## PROBLEM TO SOLVE
Give again, word for word, every line in the entries below from the line with "Click the Estonia flag icon" up to and including the line with "Task: Click the last green prompt text", and no other line.

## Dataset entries
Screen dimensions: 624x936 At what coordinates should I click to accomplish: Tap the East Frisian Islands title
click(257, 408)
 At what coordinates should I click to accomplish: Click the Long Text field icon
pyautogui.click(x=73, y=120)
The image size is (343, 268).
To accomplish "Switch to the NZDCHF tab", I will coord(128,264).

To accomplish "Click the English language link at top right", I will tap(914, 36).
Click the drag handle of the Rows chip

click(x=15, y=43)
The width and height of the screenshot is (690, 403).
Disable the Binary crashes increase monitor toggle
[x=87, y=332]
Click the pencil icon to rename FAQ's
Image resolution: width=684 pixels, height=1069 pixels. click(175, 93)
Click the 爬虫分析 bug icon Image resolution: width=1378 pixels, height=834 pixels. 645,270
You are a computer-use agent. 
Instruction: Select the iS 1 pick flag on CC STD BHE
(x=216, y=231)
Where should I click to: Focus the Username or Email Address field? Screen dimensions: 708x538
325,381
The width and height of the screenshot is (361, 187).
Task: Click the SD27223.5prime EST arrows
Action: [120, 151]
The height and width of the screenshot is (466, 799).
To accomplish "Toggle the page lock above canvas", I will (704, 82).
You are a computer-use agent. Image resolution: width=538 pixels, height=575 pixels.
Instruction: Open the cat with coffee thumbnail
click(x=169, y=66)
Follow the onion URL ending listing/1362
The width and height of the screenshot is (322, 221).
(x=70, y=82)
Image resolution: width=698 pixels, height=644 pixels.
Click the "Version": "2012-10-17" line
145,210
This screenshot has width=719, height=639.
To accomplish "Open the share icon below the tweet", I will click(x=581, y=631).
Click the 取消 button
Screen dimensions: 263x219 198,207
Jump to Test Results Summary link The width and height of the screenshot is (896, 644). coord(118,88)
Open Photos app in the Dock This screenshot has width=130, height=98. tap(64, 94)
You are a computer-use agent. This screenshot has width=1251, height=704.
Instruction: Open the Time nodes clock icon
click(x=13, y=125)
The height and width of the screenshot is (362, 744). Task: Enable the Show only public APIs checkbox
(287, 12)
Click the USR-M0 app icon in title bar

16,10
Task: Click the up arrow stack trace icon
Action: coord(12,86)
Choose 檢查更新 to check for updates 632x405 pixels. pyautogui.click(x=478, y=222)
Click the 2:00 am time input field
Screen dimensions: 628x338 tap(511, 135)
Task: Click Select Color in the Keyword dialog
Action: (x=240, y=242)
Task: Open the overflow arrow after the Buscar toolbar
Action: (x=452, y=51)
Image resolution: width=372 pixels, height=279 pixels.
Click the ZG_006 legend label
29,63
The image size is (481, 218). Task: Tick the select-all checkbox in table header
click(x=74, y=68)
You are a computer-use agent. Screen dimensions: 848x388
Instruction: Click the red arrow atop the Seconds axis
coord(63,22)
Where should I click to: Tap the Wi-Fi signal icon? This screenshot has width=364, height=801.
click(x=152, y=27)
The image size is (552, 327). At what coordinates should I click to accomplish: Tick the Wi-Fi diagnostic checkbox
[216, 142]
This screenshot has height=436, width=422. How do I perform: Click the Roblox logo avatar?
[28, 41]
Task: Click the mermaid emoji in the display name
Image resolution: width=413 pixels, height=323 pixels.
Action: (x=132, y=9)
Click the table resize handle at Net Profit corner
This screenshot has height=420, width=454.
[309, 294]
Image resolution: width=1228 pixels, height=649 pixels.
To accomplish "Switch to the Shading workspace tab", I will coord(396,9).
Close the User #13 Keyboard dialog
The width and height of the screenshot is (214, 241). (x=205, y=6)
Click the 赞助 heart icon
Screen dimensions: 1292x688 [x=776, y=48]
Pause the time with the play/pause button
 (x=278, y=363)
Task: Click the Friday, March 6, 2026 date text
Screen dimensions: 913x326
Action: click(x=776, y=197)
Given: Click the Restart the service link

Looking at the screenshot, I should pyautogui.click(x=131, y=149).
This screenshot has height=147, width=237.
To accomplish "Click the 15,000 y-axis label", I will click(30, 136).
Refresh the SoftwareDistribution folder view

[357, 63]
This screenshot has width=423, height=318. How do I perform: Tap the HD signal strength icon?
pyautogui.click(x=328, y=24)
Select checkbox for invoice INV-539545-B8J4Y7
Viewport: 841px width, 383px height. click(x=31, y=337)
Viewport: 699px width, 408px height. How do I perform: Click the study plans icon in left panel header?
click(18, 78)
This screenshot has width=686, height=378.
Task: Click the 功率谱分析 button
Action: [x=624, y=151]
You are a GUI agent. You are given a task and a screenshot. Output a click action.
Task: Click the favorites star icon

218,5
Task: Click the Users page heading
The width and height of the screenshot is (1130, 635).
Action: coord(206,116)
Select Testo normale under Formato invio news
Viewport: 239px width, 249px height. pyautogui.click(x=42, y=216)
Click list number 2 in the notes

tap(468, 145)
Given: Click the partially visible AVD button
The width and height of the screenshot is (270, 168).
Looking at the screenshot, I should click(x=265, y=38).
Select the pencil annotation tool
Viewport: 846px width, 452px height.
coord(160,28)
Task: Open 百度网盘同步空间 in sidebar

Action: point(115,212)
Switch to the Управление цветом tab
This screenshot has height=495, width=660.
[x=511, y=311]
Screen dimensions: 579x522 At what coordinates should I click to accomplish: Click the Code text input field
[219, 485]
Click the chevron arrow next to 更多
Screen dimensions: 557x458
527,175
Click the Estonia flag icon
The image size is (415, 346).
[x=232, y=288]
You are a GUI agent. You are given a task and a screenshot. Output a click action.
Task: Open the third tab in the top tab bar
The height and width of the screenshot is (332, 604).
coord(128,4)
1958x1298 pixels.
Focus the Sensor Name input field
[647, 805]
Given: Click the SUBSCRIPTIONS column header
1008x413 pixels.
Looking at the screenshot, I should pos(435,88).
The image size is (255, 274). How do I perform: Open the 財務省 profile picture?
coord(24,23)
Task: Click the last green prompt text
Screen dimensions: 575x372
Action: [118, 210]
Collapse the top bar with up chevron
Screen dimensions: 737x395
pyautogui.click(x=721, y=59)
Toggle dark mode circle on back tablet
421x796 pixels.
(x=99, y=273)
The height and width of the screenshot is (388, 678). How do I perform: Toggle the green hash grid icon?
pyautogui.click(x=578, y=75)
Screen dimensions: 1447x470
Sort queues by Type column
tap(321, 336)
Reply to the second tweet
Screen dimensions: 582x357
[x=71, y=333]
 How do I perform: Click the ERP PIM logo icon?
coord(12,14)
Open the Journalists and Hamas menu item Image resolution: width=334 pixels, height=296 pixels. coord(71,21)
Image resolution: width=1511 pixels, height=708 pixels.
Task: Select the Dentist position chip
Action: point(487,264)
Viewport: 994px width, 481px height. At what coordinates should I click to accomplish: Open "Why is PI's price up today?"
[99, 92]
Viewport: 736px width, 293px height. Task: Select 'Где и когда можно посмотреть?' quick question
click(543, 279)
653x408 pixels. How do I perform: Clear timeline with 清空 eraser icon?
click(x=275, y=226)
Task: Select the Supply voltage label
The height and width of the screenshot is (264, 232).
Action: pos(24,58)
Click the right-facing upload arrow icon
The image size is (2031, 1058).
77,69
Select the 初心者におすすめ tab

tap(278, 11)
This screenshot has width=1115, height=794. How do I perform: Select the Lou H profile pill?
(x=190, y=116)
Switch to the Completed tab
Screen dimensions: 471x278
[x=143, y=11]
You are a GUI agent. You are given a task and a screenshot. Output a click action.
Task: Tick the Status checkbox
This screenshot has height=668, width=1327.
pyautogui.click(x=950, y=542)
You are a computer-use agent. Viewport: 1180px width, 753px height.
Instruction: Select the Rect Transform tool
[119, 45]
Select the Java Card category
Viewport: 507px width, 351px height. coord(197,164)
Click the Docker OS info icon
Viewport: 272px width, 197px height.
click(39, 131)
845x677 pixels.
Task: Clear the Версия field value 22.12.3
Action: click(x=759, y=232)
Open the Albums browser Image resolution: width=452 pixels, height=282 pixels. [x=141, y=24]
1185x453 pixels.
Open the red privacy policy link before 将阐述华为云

## PROBLEM SOLUTION
Click the Estonia flag icon
The image size is (415, 346).
[x=232, y=288]
You are a GUI agent. You are given a task and a screenshot. Output a click action.
Task: Open the third tab in the top tab bar
The height and width of the screenshot is (332, 604).
coord(128,4)
1958x1298 pixels.
Focus the Sensor Name input field
[647, 805]
Given: Click the SUBSCRIPTIONS column header
1008x413 pixels.
Looking at the screenshot, I should pos(435,88).
The image size is (255, 274). How do I perform: Open the 財務省 profile picture?
coord(24,23)
Task: Click the last green prompt text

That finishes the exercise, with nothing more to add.